§ **Dataset entries**
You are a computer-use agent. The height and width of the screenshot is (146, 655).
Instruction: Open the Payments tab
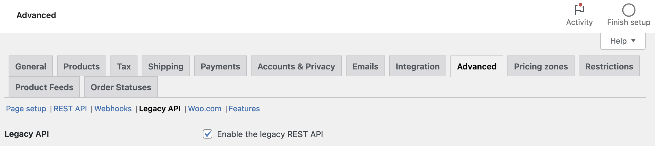click(220, 66)
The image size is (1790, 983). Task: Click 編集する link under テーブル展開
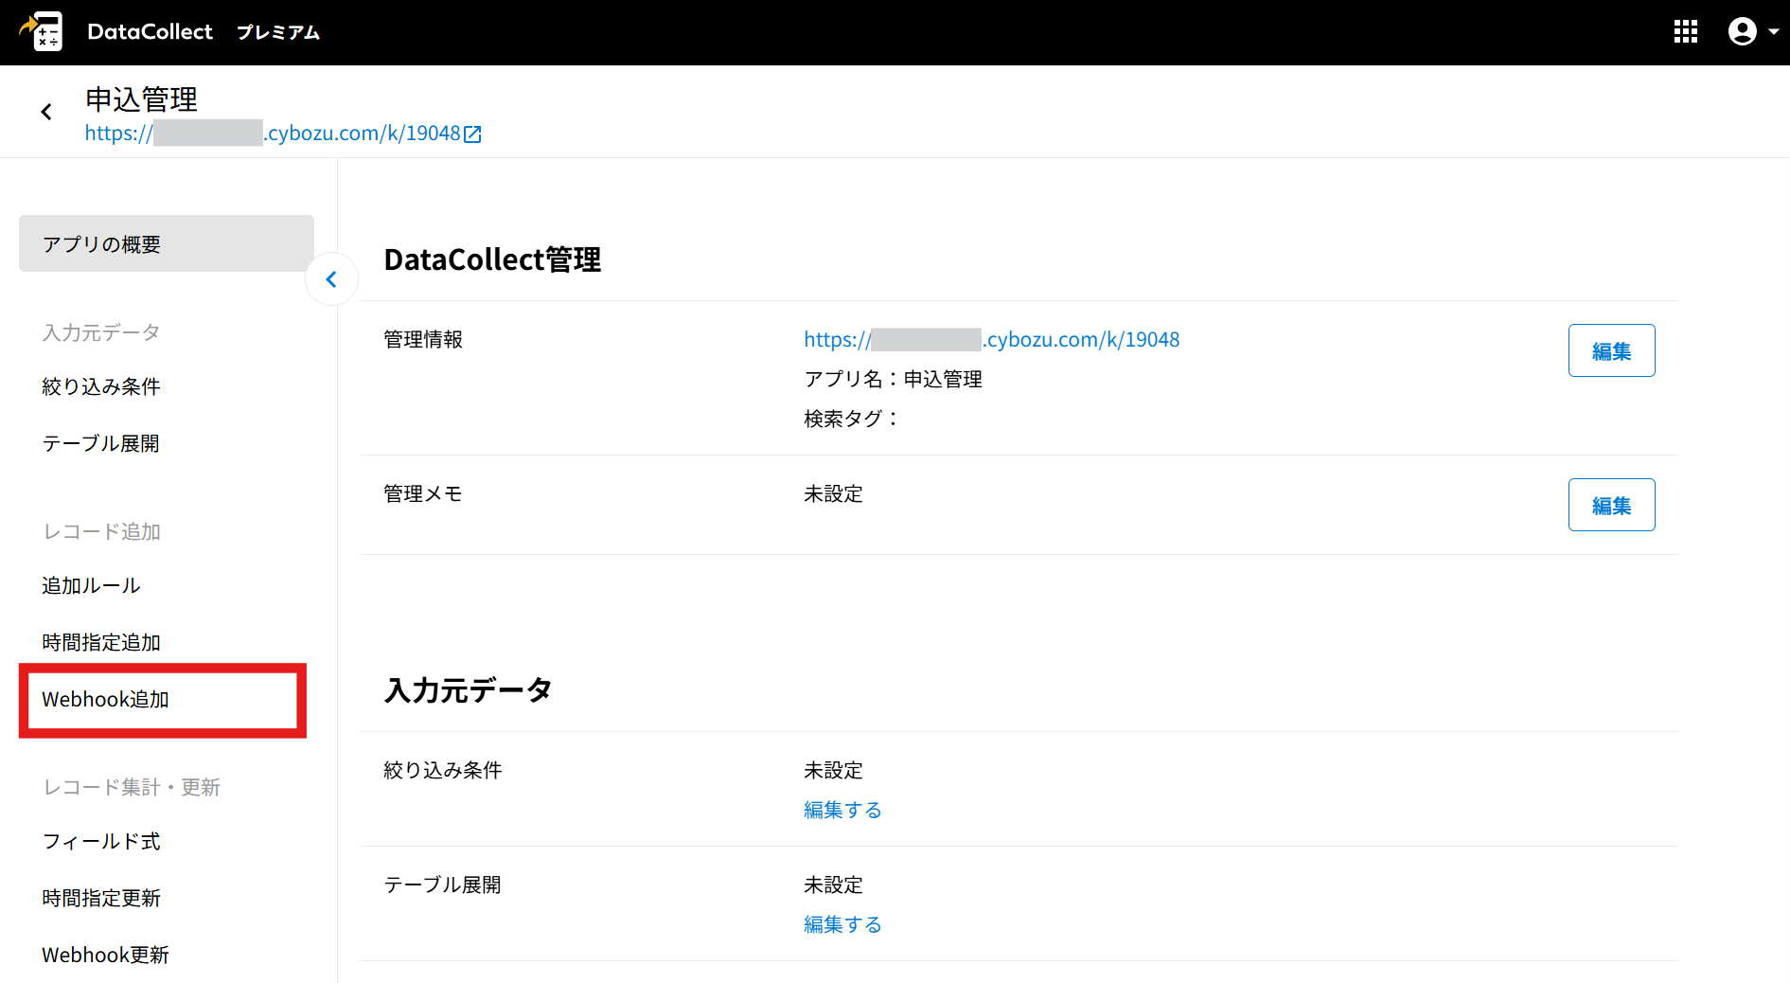pos(842,924)
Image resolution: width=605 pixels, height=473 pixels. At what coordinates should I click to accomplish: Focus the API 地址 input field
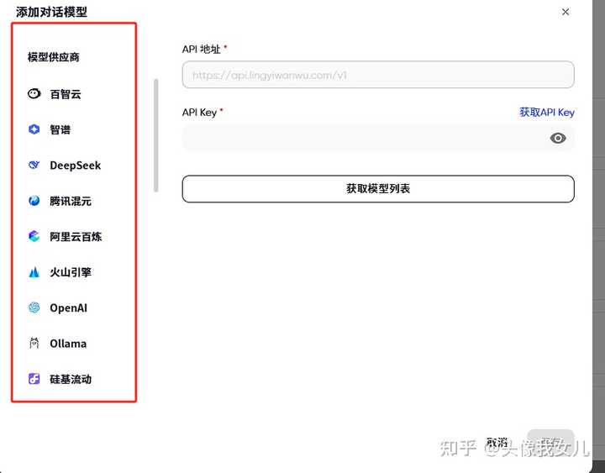[377, 75]
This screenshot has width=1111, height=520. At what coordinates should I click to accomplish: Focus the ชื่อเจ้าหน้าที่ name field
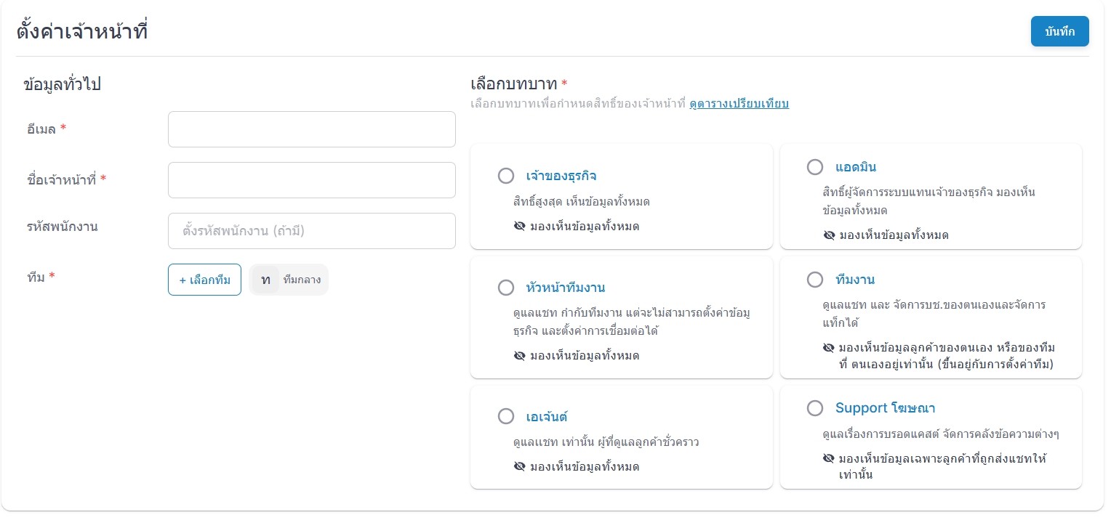[x=312, y=180]
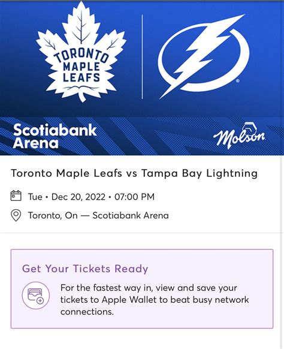Click the vertical divider between team logos

pos(143,56)
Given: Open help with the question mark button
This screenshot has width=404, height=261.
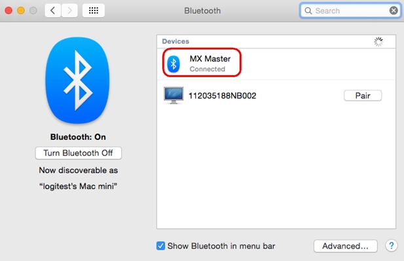Looking at the screenshot, I should click(392, 246).
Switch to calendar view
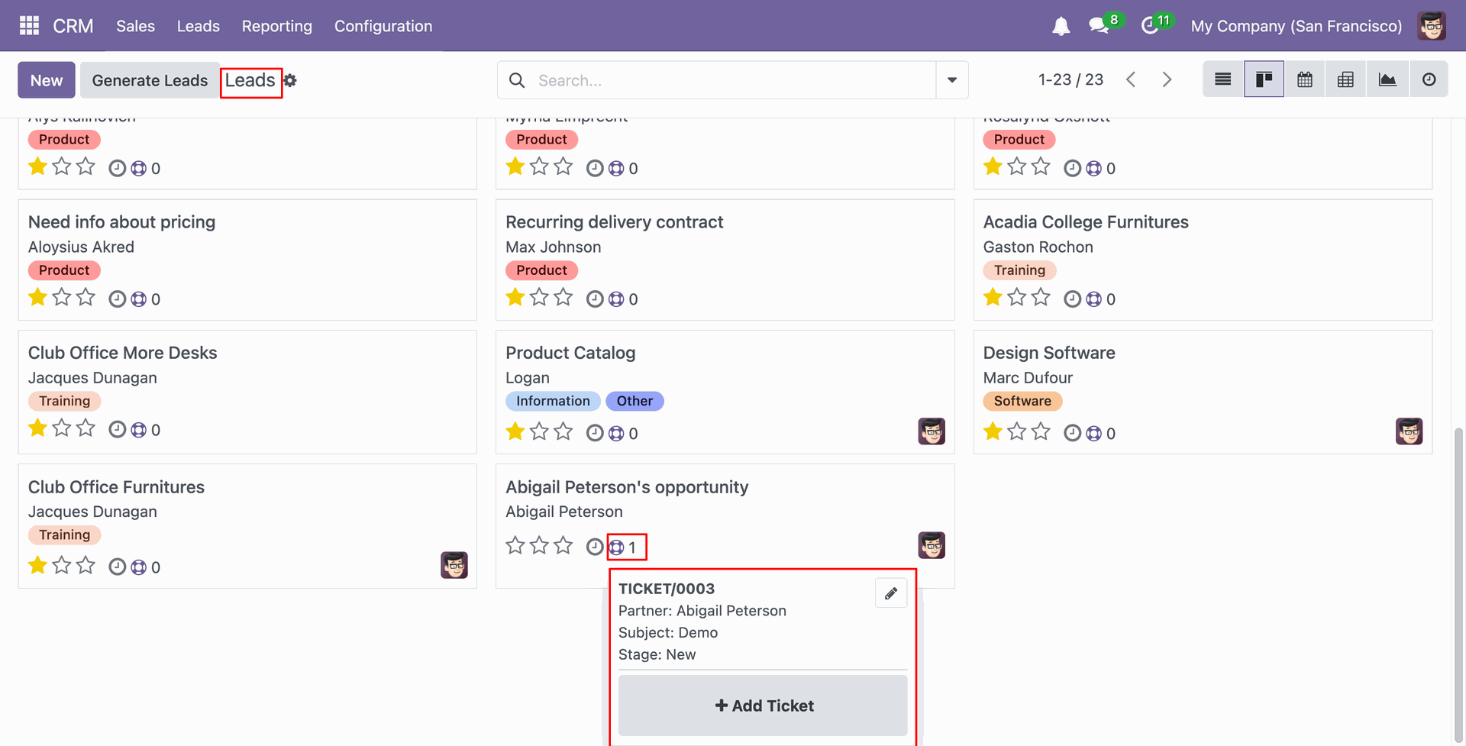 coord(1305,79)
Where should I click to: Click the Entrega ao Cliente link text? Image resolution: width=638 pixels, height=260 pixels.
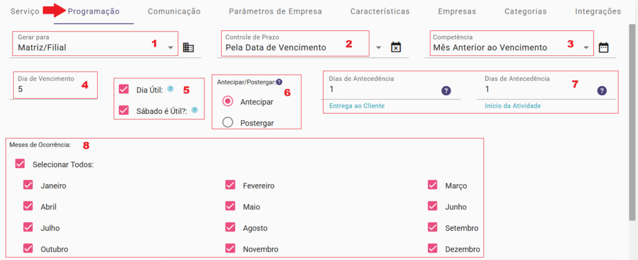point(357,106)
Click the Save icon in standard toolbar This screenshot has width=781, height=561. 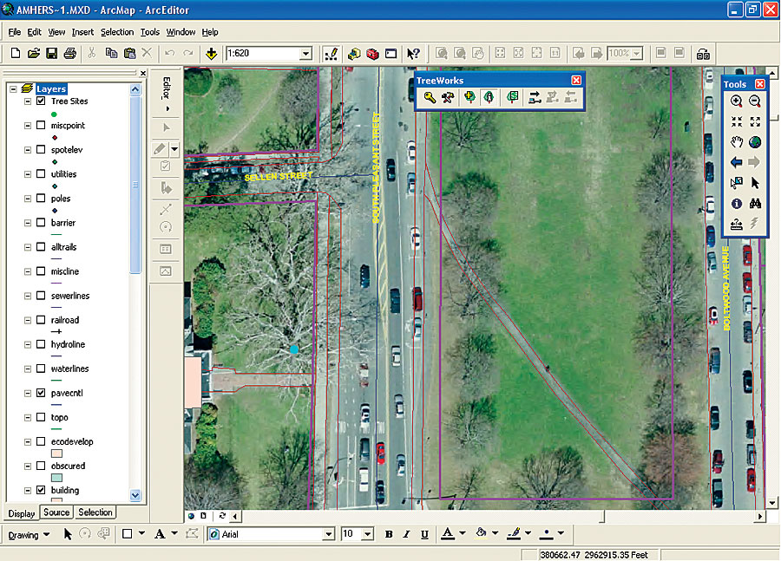[x=51, y=54]
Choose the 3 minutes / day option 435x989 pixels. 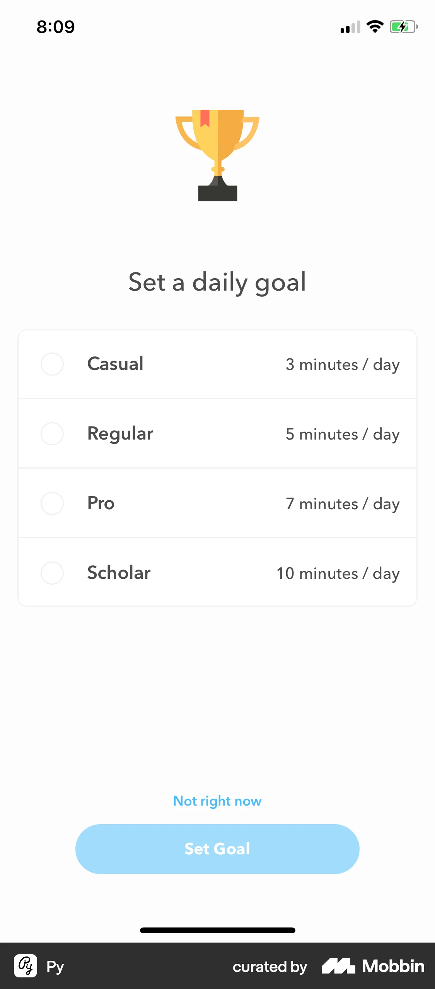coord(343,364)

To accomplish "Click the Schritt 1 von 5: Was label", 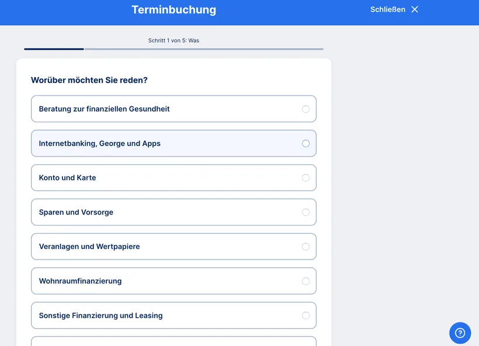I will (x=173, y=40).
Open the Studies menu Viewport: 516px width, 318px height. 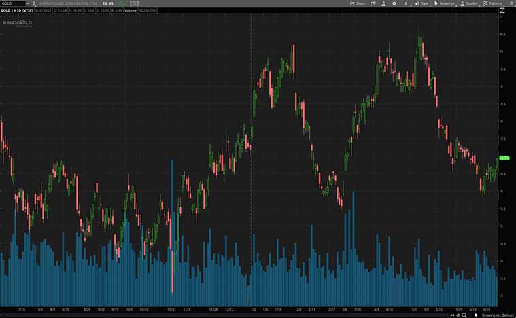[469, 3]
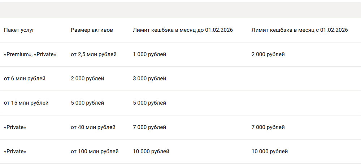Click the "Размер активов" column header
361x167 pixels.
tap(92, 30)
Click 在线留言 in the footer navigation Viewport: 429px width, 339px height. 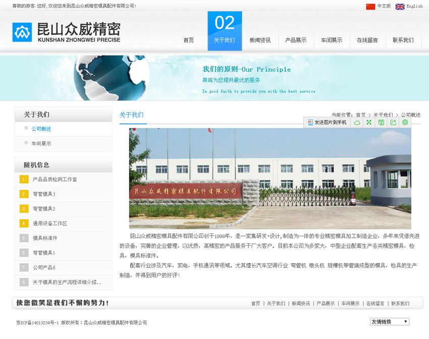(375, 304)
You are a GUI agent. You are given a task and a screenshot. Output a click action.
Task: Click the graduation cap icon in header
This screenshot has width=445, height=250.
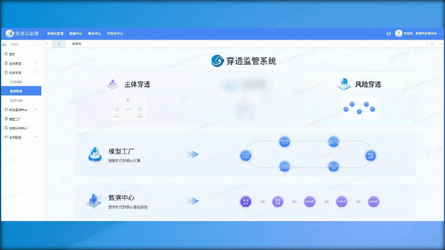pos(388,34)
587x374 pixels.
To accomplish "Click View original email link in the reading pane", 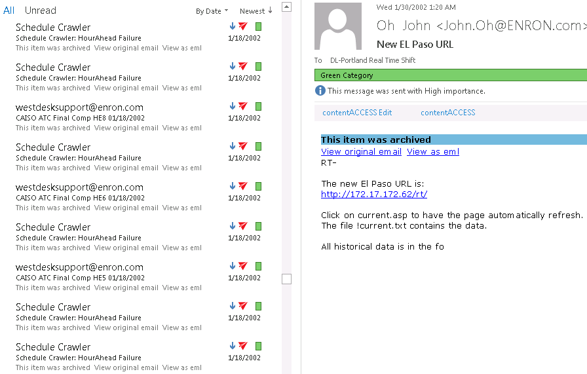I will coord(361,152).
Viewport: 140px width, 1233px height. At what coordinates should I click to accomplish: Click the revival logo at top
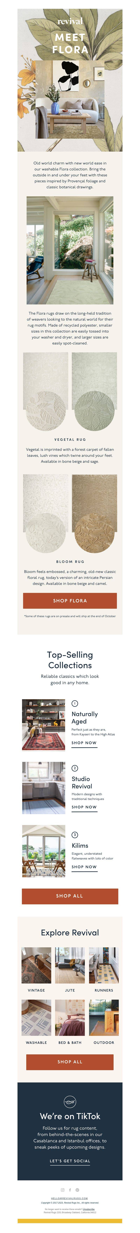pos(70,22)
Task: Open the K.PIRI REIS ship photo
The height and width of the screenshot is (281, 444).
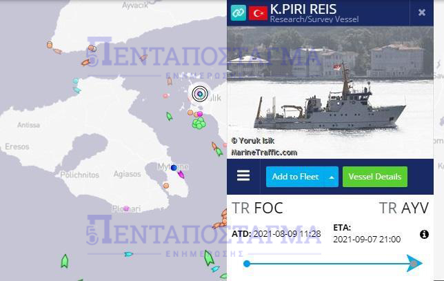Action: pyautogui.click(x=330, y=93)
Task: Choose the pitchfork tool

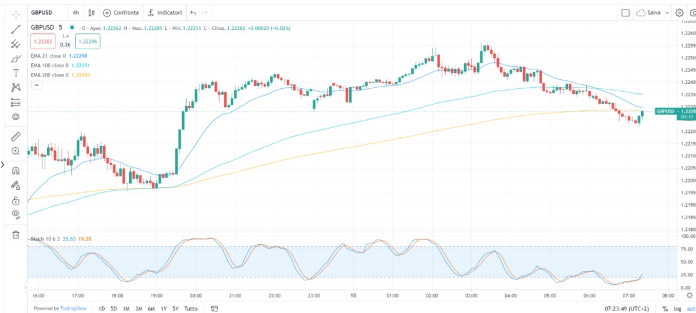Action: [16, 44]
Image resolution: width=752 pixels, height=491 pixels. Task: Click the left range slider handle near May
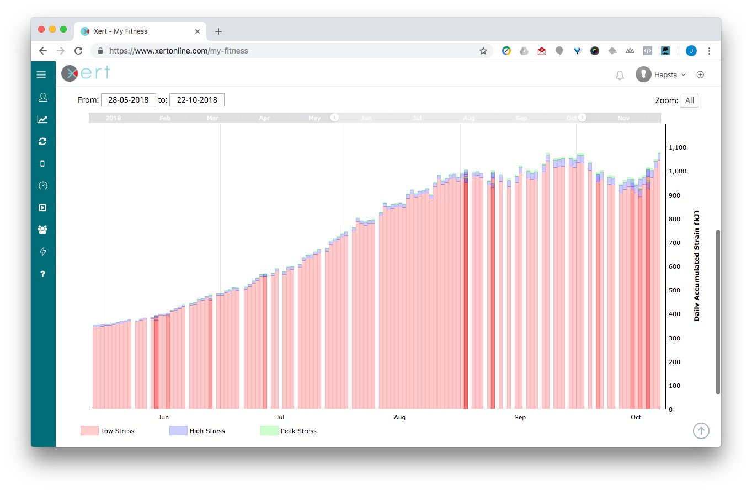334,118
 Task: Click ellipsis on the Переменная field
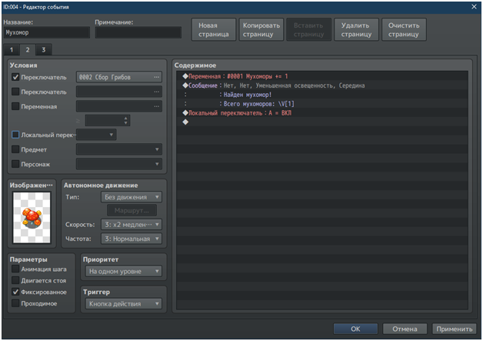click(x=156, y=105)
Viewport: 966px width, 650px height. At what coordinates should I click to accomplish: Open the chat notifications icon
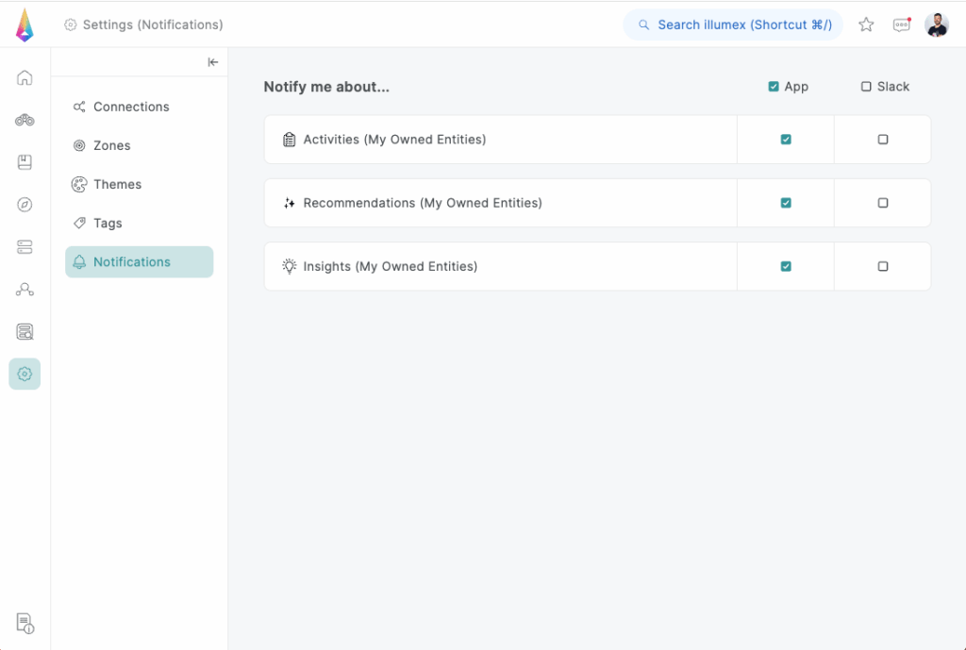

§ **Stated problem**
Reproduce the entries above from the line containing "Viewport: 140px width, 1233px" through the end of the entries, both ends included, keeping the requests unchanged. Scale every coordinate in the answers by 0.35 and round to whole numbers with halves rounded up, and omit the pictures.

§ **Solved problem**
Viewport: 140px width, 1233px height. At what coordinates should I click to accomplish: Click the revival logo at top
pos(25,8)
Task: Open the K.PIRI REIS ship photo
The height and width of the screenshot is (281, 444).
Action: pyautogui.click(x=116, y=33)
Task: Choose the pitchfork tool

Action: [6, 15]
Image resolution: width=752 pixels, height=491 pixels. Task: Click the left range slider handle near May
117,41
 Task: Click ellipsis on the Переменная field
click(x=55, y=37)
Viewport: 966px width, 650px height. At what coordinates should I click to accomplish: Open the chat notifications icon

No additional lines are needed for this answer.